**Exercise details:** Transcribe all of the material below word for word, leaving out the pictures.
** Start Supplied material **
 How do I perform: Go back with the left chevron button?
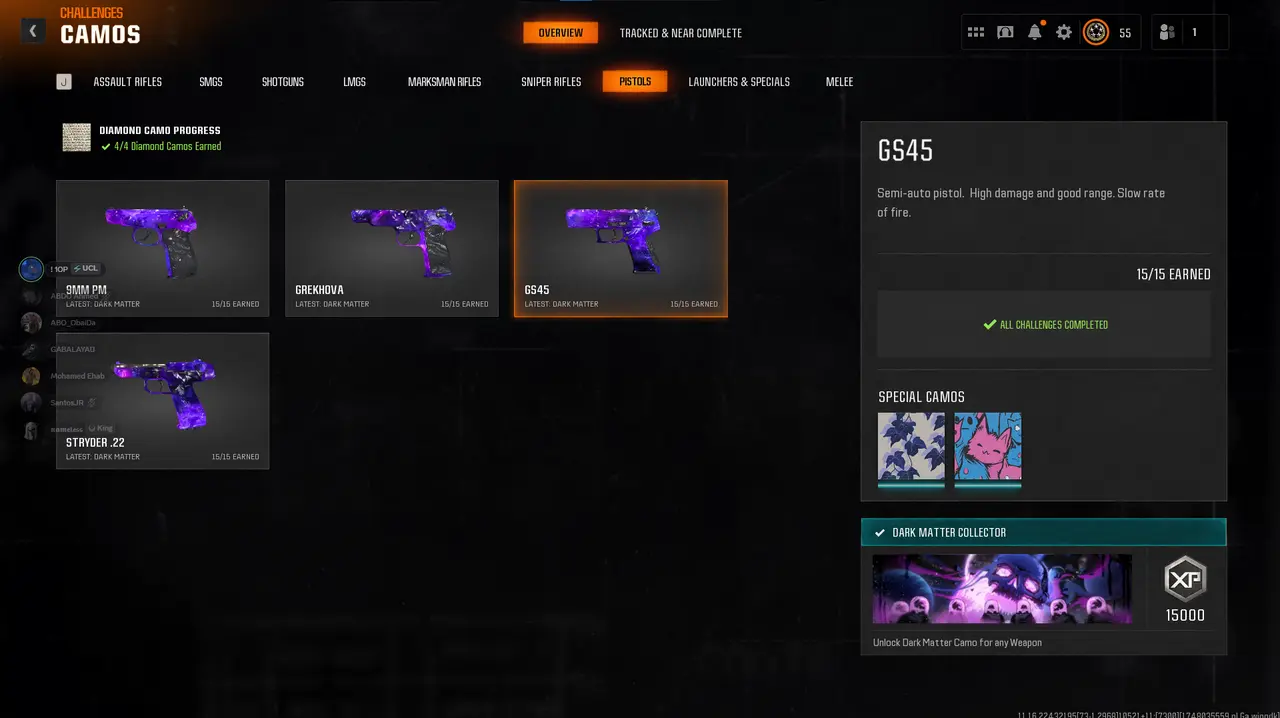pyautogui.click(x=33, y=31)
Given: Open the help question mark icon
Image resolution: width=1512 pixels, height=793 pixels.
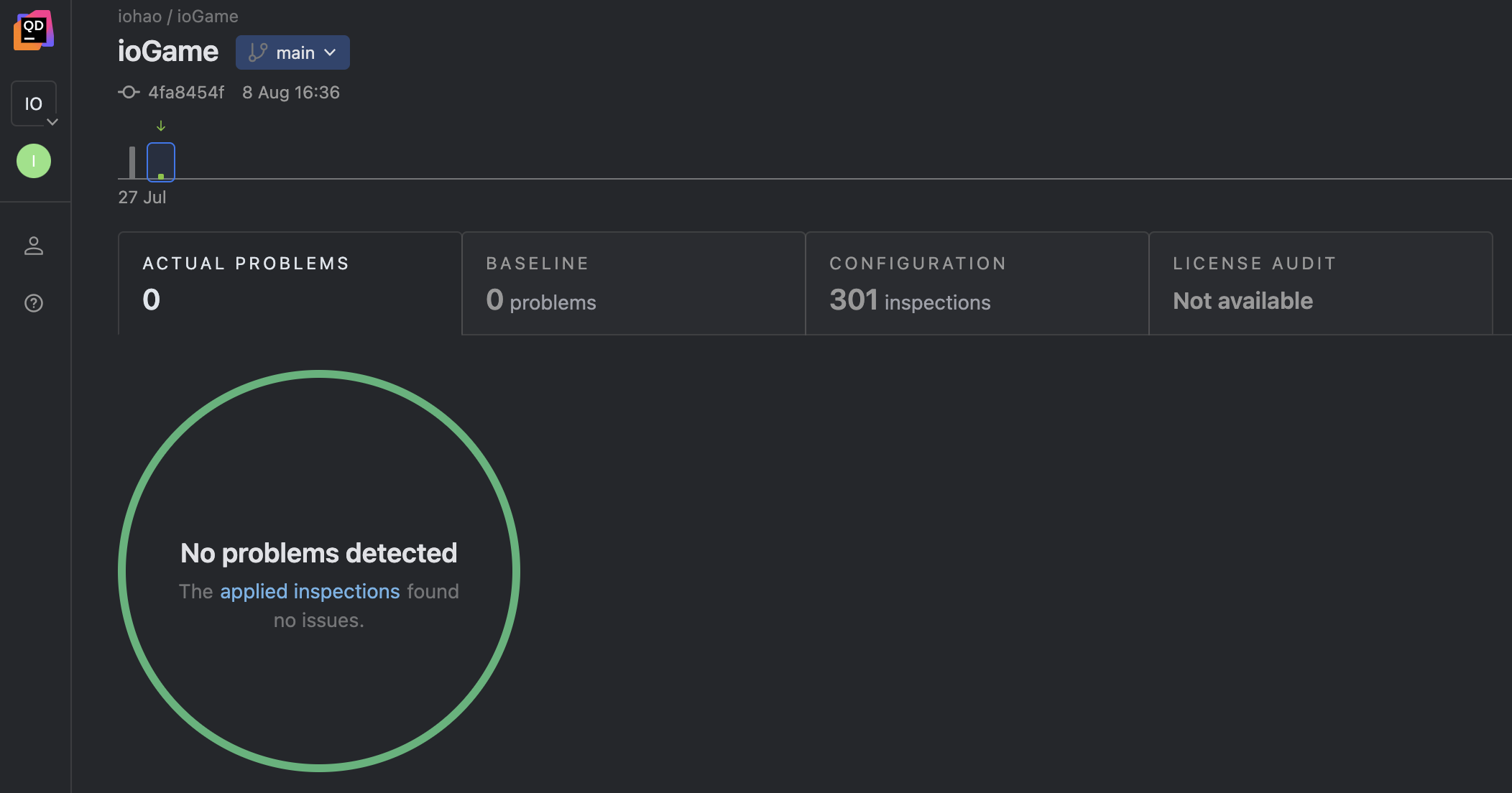Looking at the screenshot, I should coord(34,303).
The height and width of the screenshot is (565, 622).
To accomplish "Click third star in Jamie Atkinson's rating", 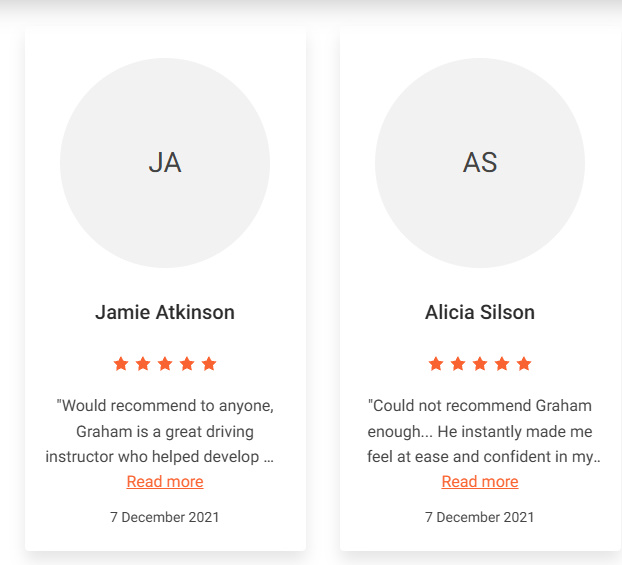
** End Supplied material **
**Complete response:**
 How do I perform: Go back with the left chevron button?
pyautogui.click(x=33, y=31)
Given: Open the help question mark icon
Image resolution: width=1512 pixels, height=793 pixels.
Looking at the screenshot, I should coord(34,303).
The height and width of the screenshot is (565, 622).
To accomplish "Click third star in Jamie Atkinson's rating", 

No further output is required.